2006, 2012 Houston County SPLOST collections lower than expected

chwright@macon.comJanuary 20, 2013 

WARNER ROBINS -- Lower-than-expected sales tax proceeds won’t hamper Houston County capital projects, officials say.

Collections from the 2006 special purpose local option sales tax fell about $2.7 million short of projections, and those from the 2012 sales tax initiative are already running lower than expected.

Still, the governments seem prepared to deal with the shortfall.

“We’re going to be able to do all of the projects,” Houston County Commission Chairman Tommy Stalnaker said.

The 2006 SPLOST, which ended in September, had been projected to generate $130 million. But the sales tax brought in about $127.3 million, according to the Georgia Department of Revenue database.

But that’s OK, Stalnaker said.

“We had some of the projects -- almost all of them -- that have come under cost projections,” he said. “In all probability, there’s going to be money left over when we finish all the projects.”

The chairman said the projects on the 2006 list will be completed before any surplus is spent on additional capital improvements within the originally approved categories.

Houston County is now on its fourth consecutive SPLOST, having used the revenue mostly on road projects to accommodate an ever-growing population. The sales tax rate is 7 cents on the dollar.

Major road projects in the 2006 SPLOST list included Moody Road, Corder Road, Lake Joy Road and an extension of Margie Drive. Most of them have been completed, and the rest are under construction.

Centerville had $1.5 million with no specific projects identified, but it collected about $30,000 less. Mayor John Harley said his projects have all been completed under budget.

“At the time we did the list (and projections), costs were rising,” Harley said. “By the time the money came in, costs (particularly for materials and construction) started dropping.”

Perry had $5.5 million projected, but it raised about $100,000 less. The biggest project on the list was $1 million for a new fire station.

The fire station is now under construction off Ga. 127 near Langston Road.
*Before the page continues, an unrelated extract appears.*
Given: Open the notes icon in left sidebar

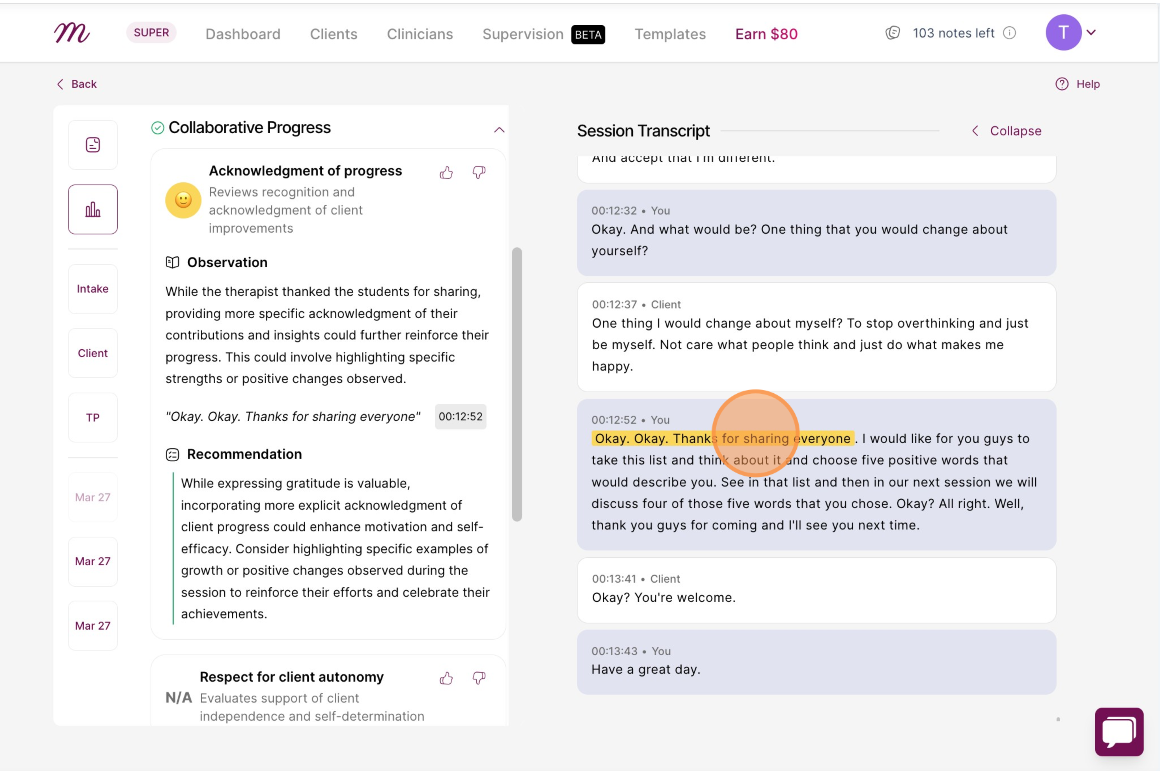Looking at the screenshot, I should point(92,145).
All told, it is expected to cost about $1.2 million.

Mayor Jimmy Faircloth said the shortage in the SPLOST collections won’t affect that specific project, because the city has already identified funds for the higher-than-earmarked price tag.

“We already knew it was going to run over,” Faircloth said. “So we knew we were going have to find an alternative source to fund it.”

As for other projects, there will be fewer -- or different ones -- completed based on the SPLOST revenue.

The city earmarks most of its allotment broadly during the referendum, identifying few specific projects. The main reason, Faircloth said, is because there’s no way to know the most important city needs six years before the money is available.

“The secondary reason is this right here,” Faircloth said. “If we come up short, we are legally obligated to get the project done whether the funding is there or not.”

Warner Robins, the county’s largest city, was originally slated to receive $15.5 million, but it collected about $300,000 less. The biggest project was $5 million for a law enforcement center.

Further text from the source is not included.